## YOUR INSTRUCTIONS
Provide an exact transcription of all the records.

(SOURCE RECORDS begins)

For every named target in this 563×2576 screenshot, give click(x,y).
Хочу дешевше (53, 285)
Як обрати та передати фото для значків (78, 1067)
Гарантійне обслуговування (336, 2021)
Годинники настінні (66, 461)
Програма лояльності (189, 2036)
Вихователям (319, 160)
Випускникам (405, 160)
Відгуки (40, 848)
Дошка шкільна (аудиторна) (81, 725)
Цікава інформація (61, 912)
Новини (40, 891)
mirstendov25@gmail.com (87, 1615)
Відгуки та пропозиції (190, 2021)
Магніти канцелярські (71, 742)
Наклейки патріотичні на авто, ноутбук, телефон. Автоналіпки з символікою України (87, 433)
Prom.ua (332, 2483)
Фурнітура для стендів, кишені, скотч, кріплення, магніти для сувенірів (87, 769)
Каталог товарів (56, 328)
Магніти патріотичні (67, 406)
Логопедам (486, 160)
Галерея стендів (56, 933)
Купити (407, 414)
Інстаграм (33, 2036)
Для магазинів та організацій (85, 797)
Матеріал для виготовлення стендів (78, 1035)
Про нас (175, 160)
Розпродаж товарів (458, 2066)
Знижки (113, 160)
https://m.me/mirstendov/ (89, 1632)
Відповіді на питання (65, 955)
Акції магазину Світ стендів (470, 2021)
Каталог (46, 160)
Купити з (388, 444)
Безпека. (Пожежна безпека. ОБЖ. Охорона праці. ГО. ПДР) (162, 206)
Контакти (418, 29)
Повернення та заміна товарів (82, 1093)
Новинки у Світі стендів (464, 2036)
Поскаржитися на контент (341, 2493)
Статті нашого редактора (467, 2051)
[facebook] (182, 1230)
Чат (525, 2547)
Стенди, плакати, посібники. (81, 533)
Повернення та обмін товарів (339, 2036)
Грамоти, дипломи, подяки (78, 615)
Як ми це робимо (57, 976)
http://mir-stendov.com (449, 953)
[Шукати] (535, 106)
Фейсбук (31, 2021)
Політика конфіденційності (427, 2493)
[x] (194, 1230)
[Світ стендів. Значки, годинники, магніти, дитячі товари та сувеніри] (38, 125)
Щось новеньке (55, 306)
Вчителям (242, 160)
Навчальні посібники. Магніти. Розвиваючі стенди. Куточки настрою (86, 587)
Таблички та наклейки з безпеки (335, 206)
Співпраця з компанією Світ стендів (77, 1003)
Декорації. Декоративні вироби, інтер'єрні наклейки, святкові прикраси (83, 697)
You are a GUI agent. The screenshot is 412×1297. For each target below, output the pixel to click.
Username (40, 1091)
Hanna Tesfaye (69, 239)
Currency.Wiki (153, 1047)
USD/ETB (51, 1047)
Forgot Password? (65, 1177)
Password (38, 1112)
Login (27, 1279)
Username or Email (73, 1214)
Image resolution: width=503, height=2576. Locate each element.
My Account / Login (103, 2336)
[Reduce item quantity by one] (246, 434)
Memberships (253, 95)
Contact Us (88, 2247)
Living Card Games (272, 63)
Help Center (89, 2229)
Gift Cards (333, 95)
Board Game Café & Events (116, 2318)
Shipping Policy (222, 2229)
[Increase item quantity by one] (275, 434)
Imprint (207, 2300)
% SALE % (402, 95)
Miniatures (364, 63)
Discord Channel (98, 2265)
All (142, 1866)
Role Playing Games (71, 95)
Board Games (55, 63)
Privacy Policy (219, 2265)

(SOURCE RECORDS ends)

## RESULT OF THIS TASK
For every named target in this 563×2576 screenshot, give click(x,y).
Хочу дешевше (53, 285)
Як обрати та передати фото для значків (78, 1067)
Гарантійне обслуговування (336, 2021)
Годинники настінні (66, 461)
Програма лояльності (189, 2036)
Вихователям (319, 160)
Випускникам (405, 160)
Відгуки (40, 848)
Дошка шкільна (аудиторна) (81, 725)
Цікава інформація (61, 912)
Новини (40, 891)
mirstendov25@gmail.com (87, 1615)
Відгуки та пропозиції (190, 2021)
Магніти канцелярські (71, 742)
Наклейки патріотичні на авто, ноутбук, телефон. Автоналіпки з символікою України (87, 433)
Prom.ua (332, 2483)
Фурнітура для стендів, кишені, скотч, кріплення, магніти для сувенірів (87, 769)
Каталог товарів (56, 328)
Магніти патріотичні (67, 406)
Логопедам (486, 160)
Галерея стендів (56, 933)
Купити (407, 414)
Інстаграм (33, 2036)
Для магазинів та організацій (85, 797)
Матеріал для виготовлення стендів (78, 1035)
Про нас (175, 160)
Розпродаж товарів (458, 2066)
Знижки (113, 160)
https://m.me/mirstendov/ (89, 1632)
Відповіді на питання (65, 955)
Акції магазину Світ стендів (470, 2021)
Каталог (46, 160)
Купити з (388, 444)
Безпека. (Пожежна безпека. ОБЖ. Охорона праці. ГО. ПДР) (162, 206)
Контакти (418, 29)
Повернення та заміна товарів (82, 1093)
Новинки у Світі стендів (464, 2036)
Поскаржитися на контент (341, 2493)
Статті нашого редактора (467, 2051)
[facebook] (182, 1230)
Чат (525, 2547)
Стенди, плакати, посібники. (81, 533)
Повернення та обмін товарів (339, 2036)
Грамоти, дипломи, подяки (78, 615)
Як ми це робимо (57, 976)
http://mir-stendov.com (449, 953)
[Шукати] (535, 106)
Фейсбук (31, 2021)
Політика конфіденційності (427, 2493)
[x] (194, 1230)
[Світ стендів. Значки, годинники, магніти, дитячі товари та сувеніри] (38, 125)
Щось новеньке (55, 306)
Вчителям (242, 160)
Навчальні посібники. Магніти. Розвиваючі стенди. Куточки настрою (86, 587)
Таблички та наклейки з безпеки (335, 206)
Співпраця з компанією Світ стендів (77, 1003)
Декорації. Декоративні вироби, інтер'єрні наклейки, святкові прикраси (83, 697)
You are a GUI agent. The screenshot is 412×1297. For each target below, output the pixel to click.
Username (40, 1091)
Hanna Tesfaye (69, 239)
Currency.Wiki (153, 1047)
USD/ETB (51, 1047)
Forgot Password? (65, 1177)
Password (38, 1112)
Login (27, 1279)
Username or Email (73, 1214)
Image resolution: width=503, height=2576. Locate each element.
My Account / Login (103, 2336)
[Reduce item quantity by one] (246, 434)
Memberships (253, 95)
Contact Us (88, 2247)
Living Card Games (272, 63)
Help Center (89, 2229)
Gift Cards (333, 95)
Board Game Café & Events (116, 2318)
Shipping Policy (222, 2229)
[Increase item quantity by one] (275, 434)
Imprint (207, 2300)
% SALE % (402, 95)
Miniatures (364, 63)
Discord Channel (98, 2265)
All (142, 1866)
Role Playing Games (71, 95)
Board Games (55, 63)
Privacy Policy (219, 2265)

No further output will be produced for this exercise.